Now some folks, including Multnomah County Commissioner Loretta Smith, want to turn the jail into a giant homeless shelter. But other county officials are adamant the jail is unsuitable for such a use.

A major reason is because county officials have chosen to do what was convenient, rather than what was right.

When property at the County Sheriff’s office or other county jails broke or got too old or just needed replacing, rather than buying something new, the county ransacked Wapato.

“What people think is out there is a fully functioning building with kitchens and everything. It has none of that. It’s been stripped bare,” County spokesman Dave Austin told KGW-TV. “What we did was, if the sheriff’s office in their other three jails had a need for something — you know a big stove, an oven, a dishwasher — if those broke, we didn’t spend taxpayer dollars and buy new stuff. We went and took the stuff from Wapato.”

It would cost taxpayers at least $5 million to $7 million to replace all the stuff that was spirited away and get Wapato ready for occupancy, Austin told KOIN 6 News.

That’s right. County employees have ripped off $5-$7 million of Wapato property for other uses.

The problem is the 1996 bond measure for Wapato didn’t say that after the county built the jail, it could loot it.

The Dec. 17, 1996 Official Statement, the offering document delivered to prospective investors for the $79.7 million of bonds that were sold in the public market, specified that the bond proceeds would be used for the following:

  • Increase jail beds to end unsupervised early release of prisoners
  • Secure treatment facilities for mandatory drug and alcohol treatment of offenders
  • Computer systems and high-tech equipment for tighter tracking of criminals
  • Restructured booking facilities to eliminate delays for police
  • Expansion of the juvenile justice complex
  • Child Abuse Center

 In 2003, the State authorized the County to shift from building the bed alcohol and drug / work release / mental health beds to building 300 jail beds, instead, raising the total number of Wapato jail beds to 525 and committing $58.4 million to the project.

Wapato Jail was finally completed in July 2004.

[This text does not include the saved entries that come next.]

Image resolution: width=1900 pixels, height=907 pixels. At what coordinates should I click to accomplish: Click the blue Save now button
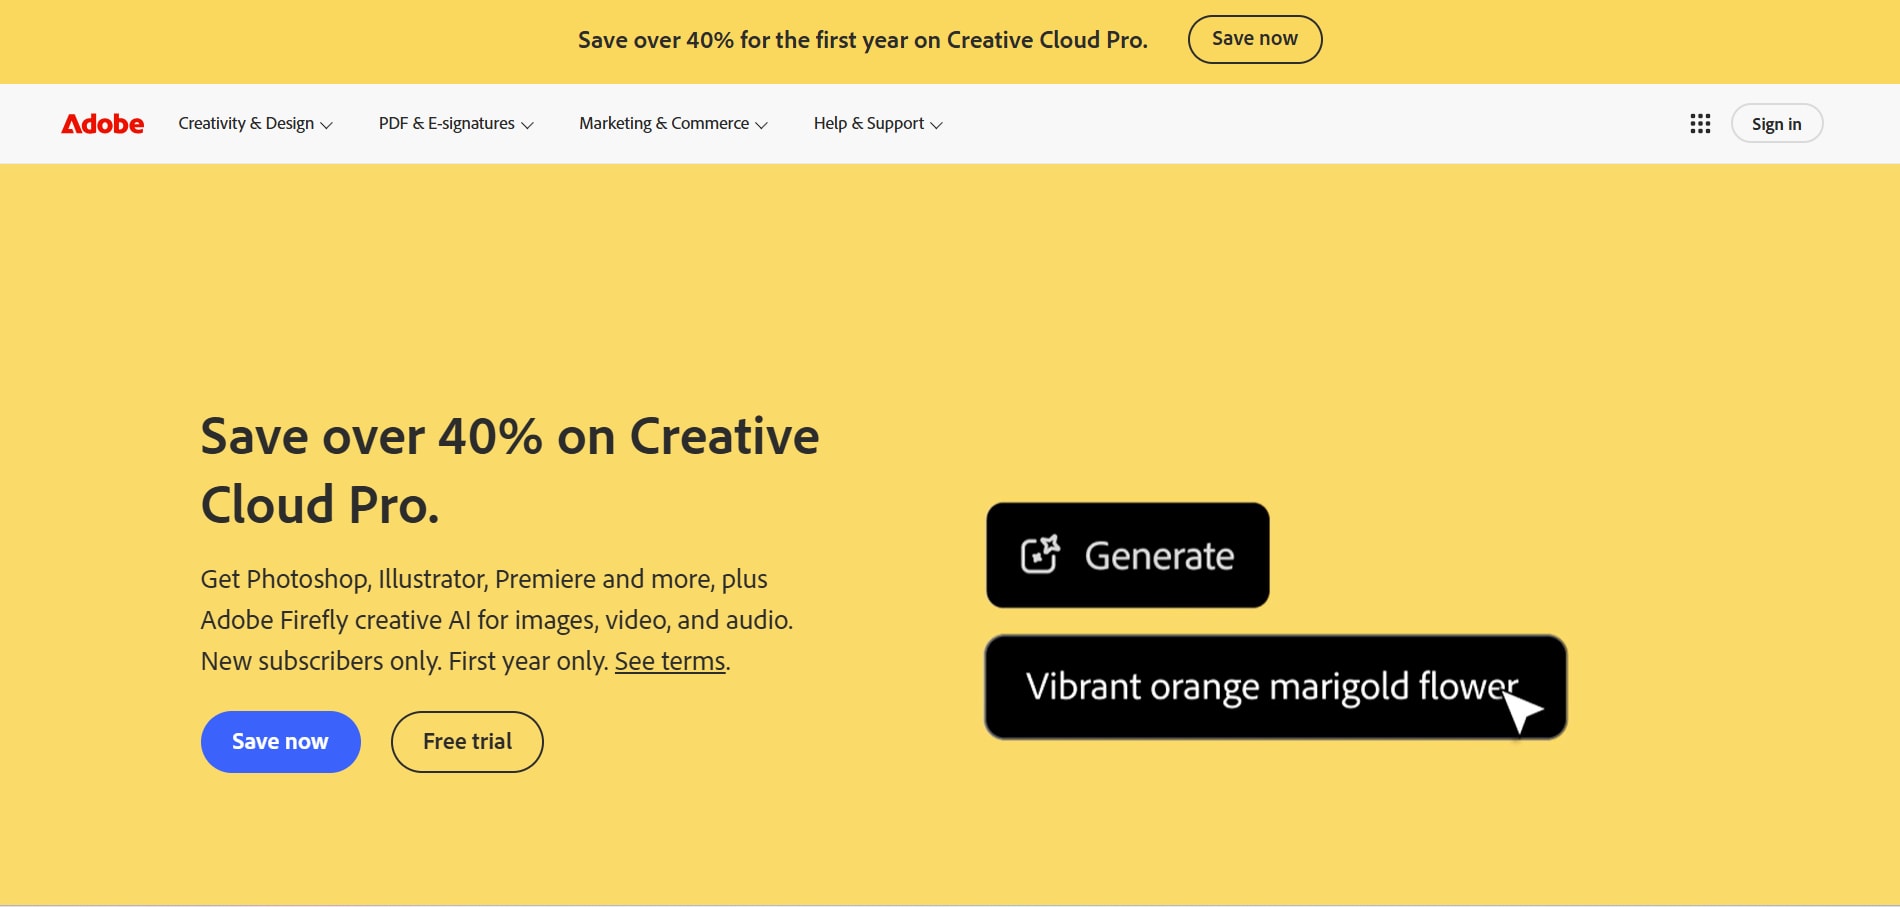(280, 741)
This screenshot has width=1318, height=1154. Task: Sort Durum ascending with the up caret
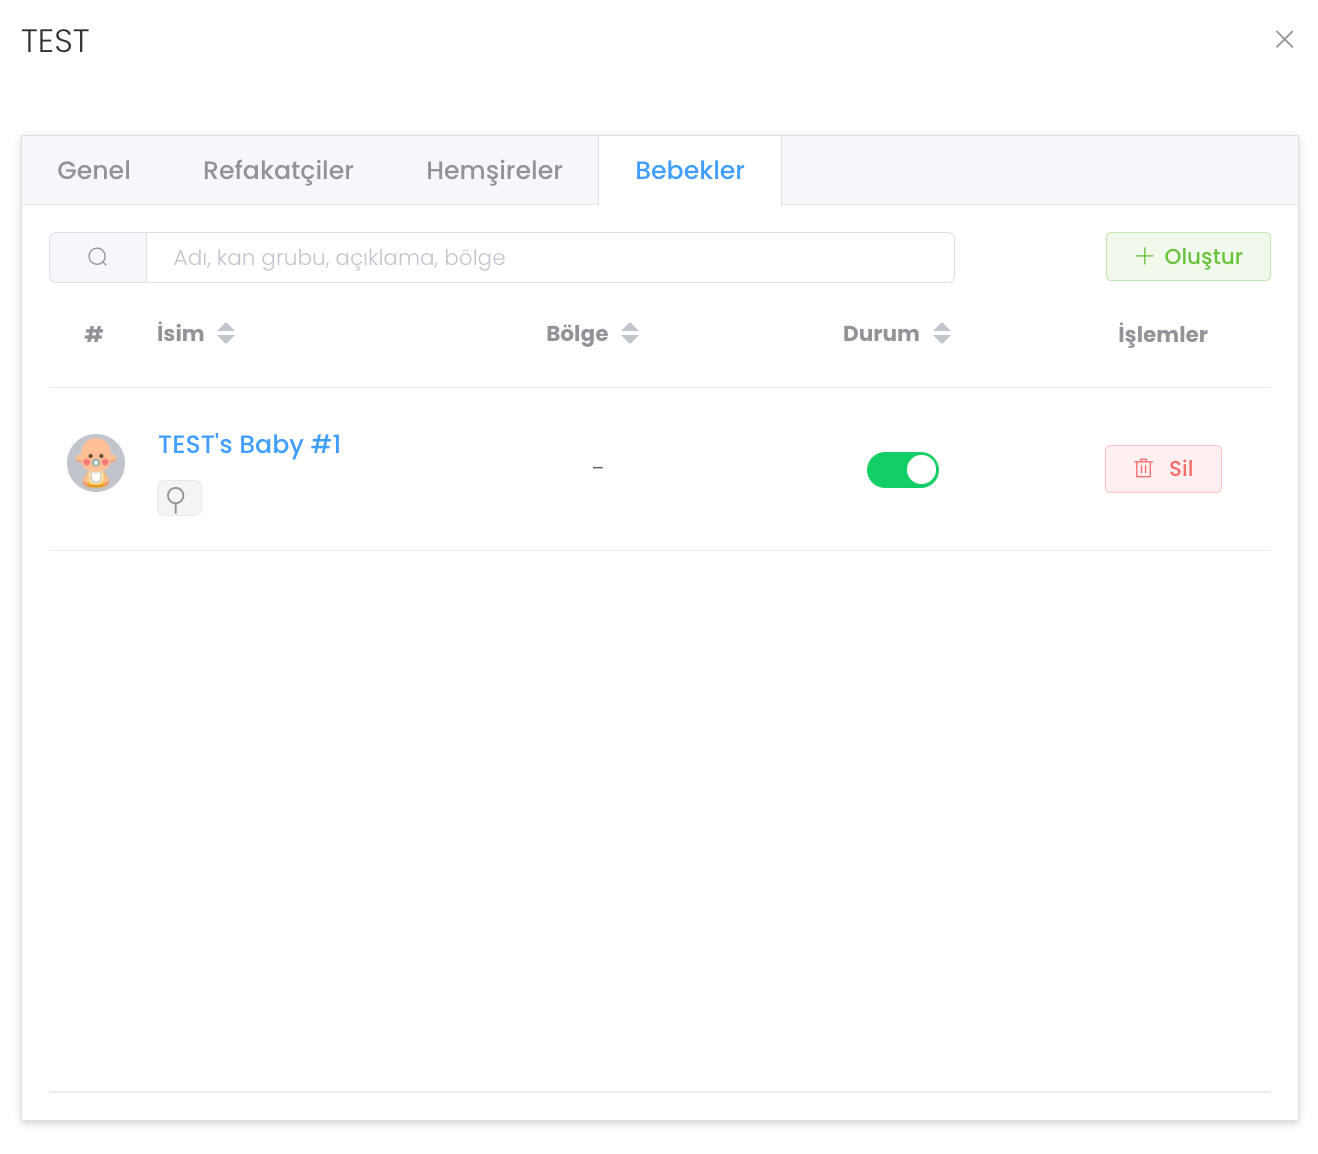point(942,327)
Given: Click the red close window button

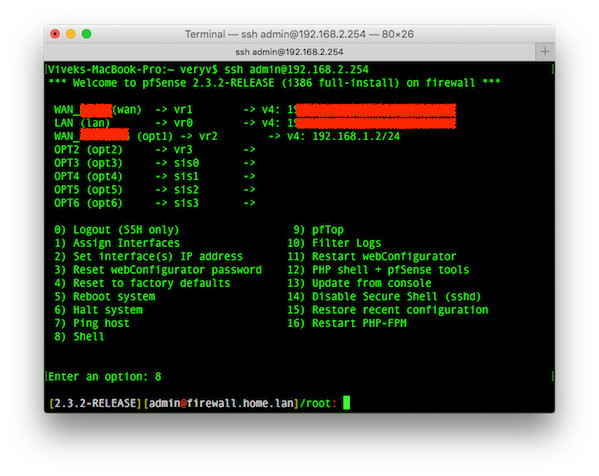Looking at the screenshot, I should [55, 34].
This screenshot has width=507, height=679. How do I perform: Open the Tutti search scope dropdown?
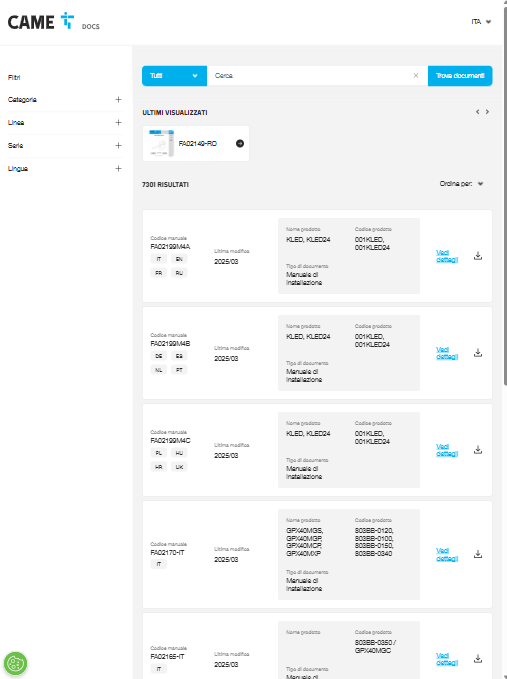(x=174, y=76)
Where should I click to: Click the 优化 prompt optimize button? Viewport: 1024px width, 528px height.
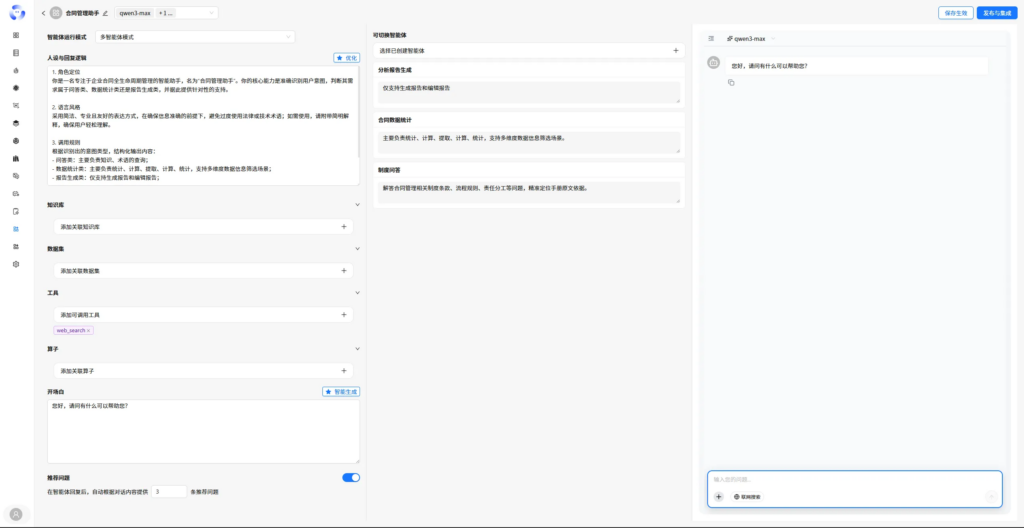[346, 58]
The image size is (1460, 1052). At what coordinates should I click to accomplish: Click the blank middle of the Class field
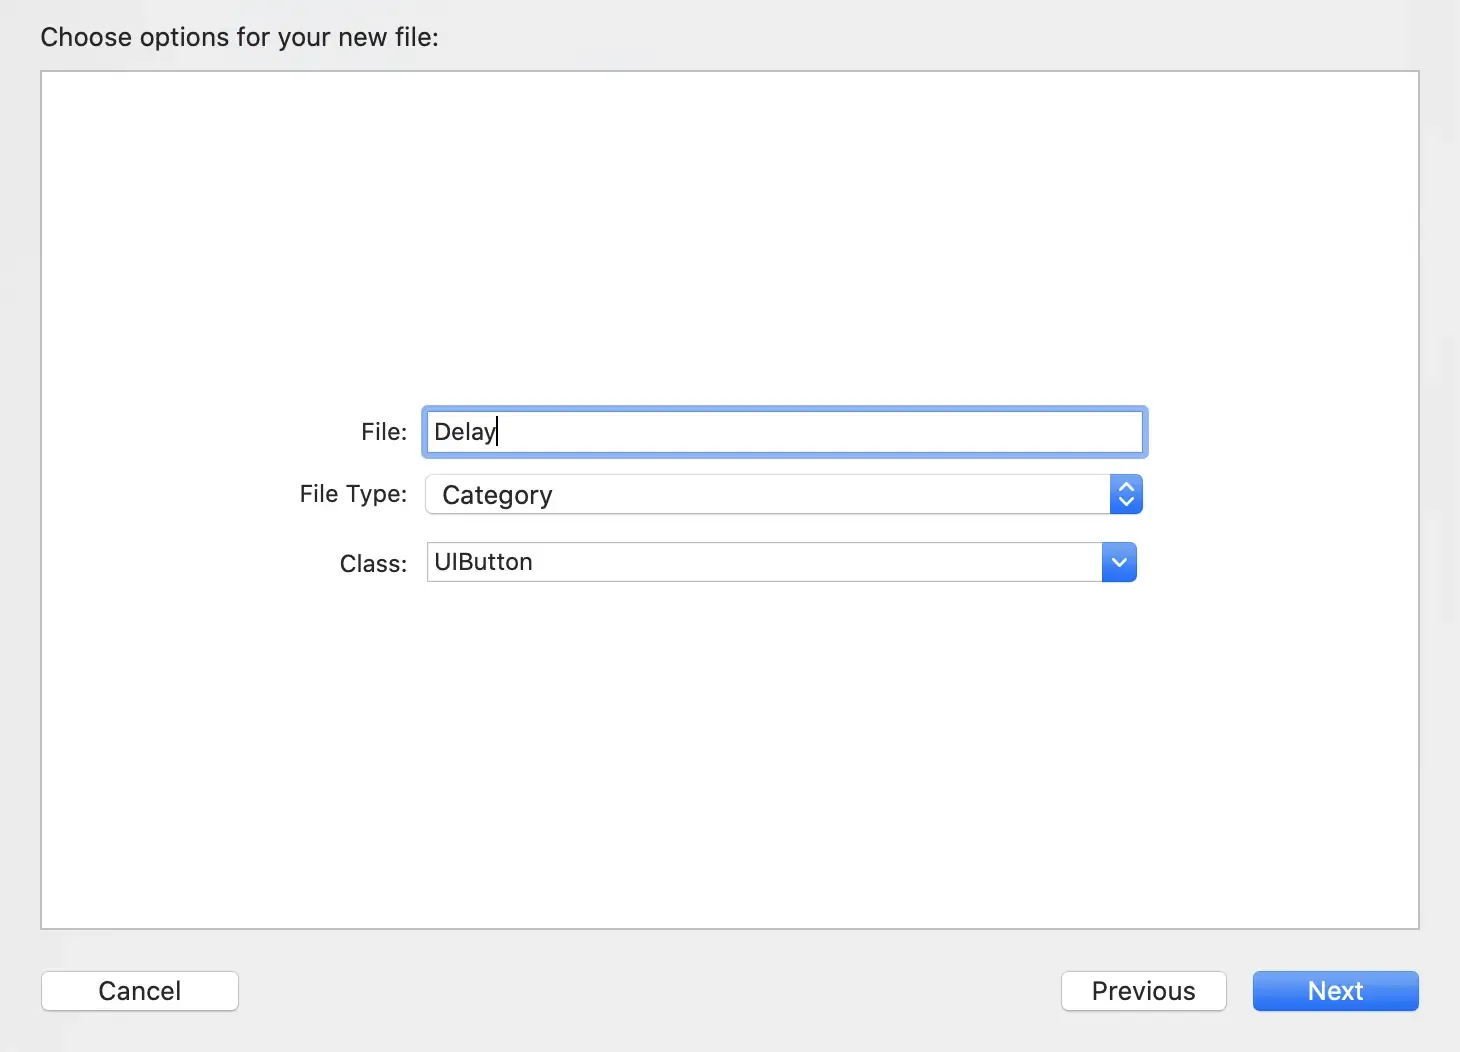[800, 563]
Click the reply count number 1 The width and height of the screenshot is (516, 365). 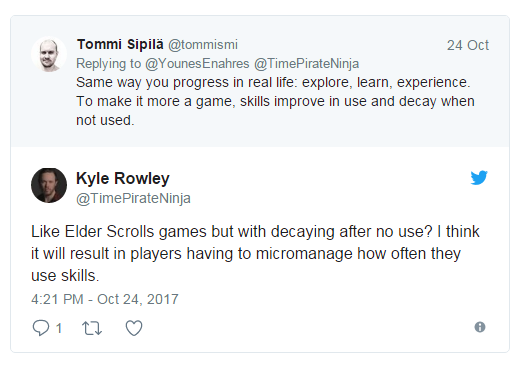pyautogui.click(x=59, y=328)
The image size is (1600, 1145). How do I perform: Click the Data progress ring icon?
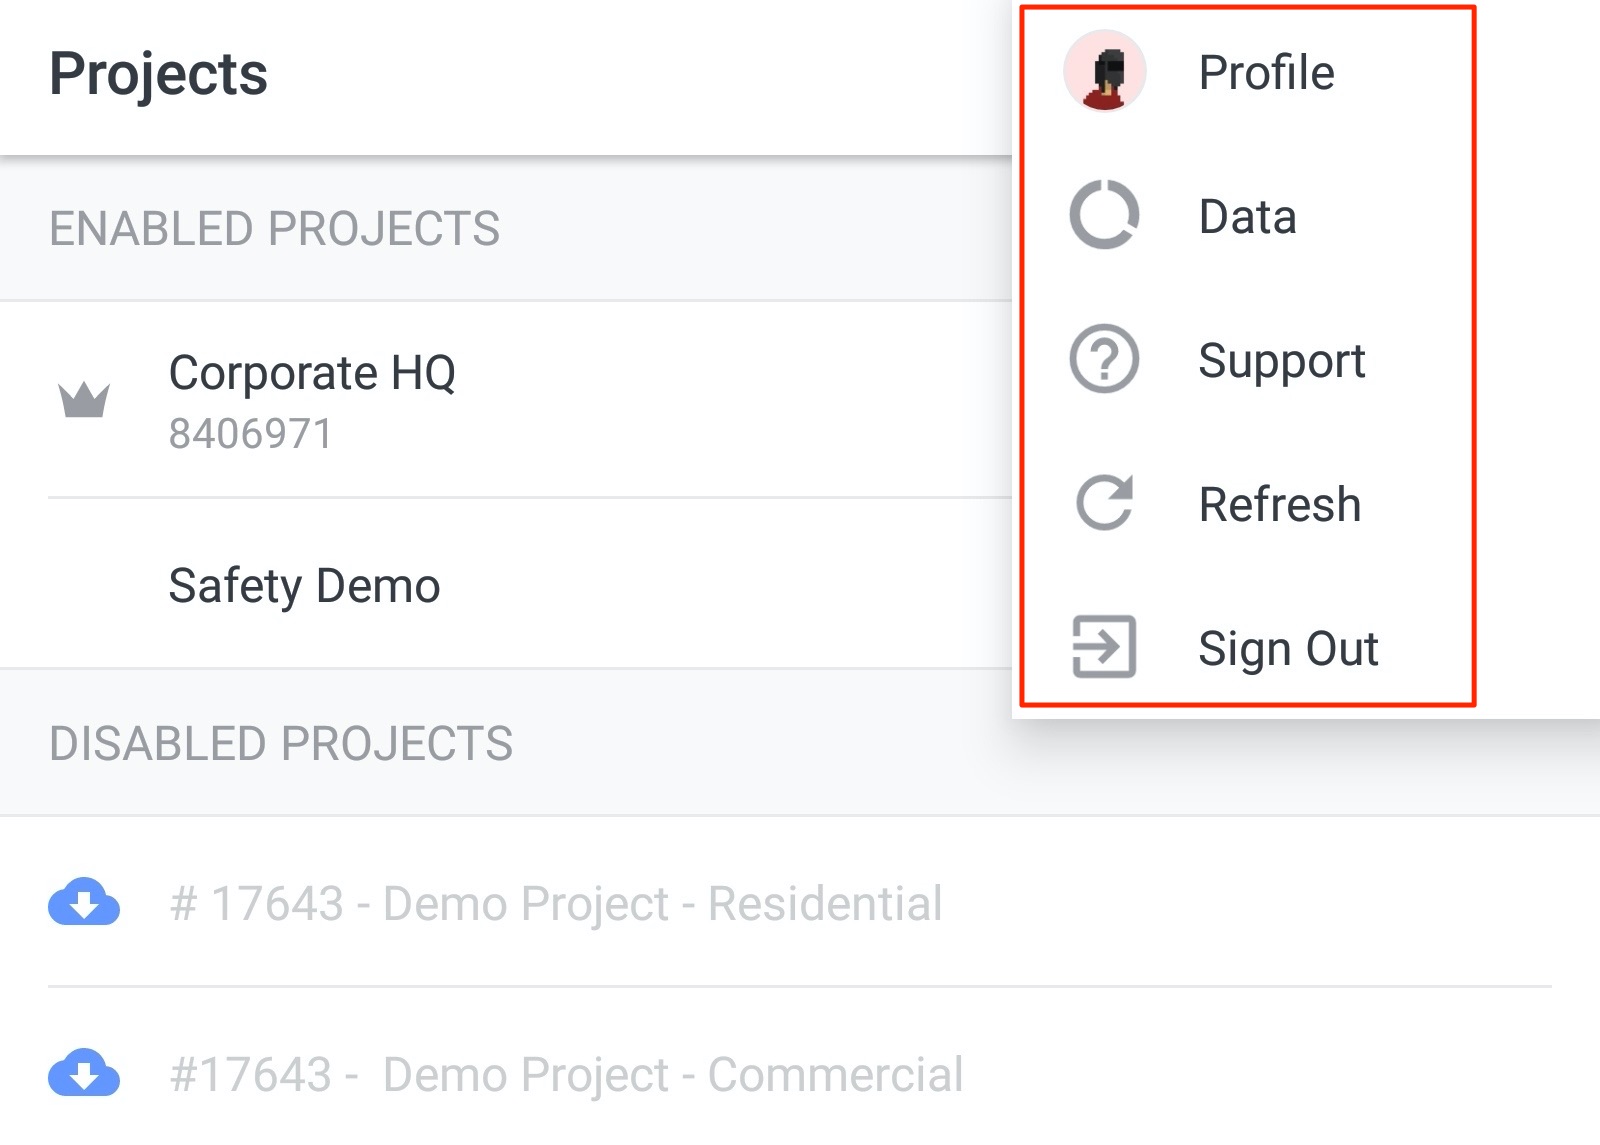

But one thing didn’t change with all the machinations. There was still no provision allowing for the Wapato jail to be raided of contents worth millions so they could be shifted to other facilities.

A California case supports the view that such slippery shenanigans are prohibited.

In 2008, voters in the San Diego, CA Unified School District authorized $2.1 billion in general obligation bonds for school projects listed in a 96-page pamphlet. Later that year, voters challenged the District’s use of general obligation bond proceeds for the acquisition and installation of field lighting for the football stadium at a local high school.

In 2013, the California Court of Appeal determined in Taxpayers for Accountable School Bond Spending v. San Diego Unified School Dist. that the school district’s failure to make explicit reference to the installation of stadium lighting within the site-specific section of a bond project list rendered that expenditure unlawful.

Maybe some folks involved in pillaging the Wapato Jail should be in it.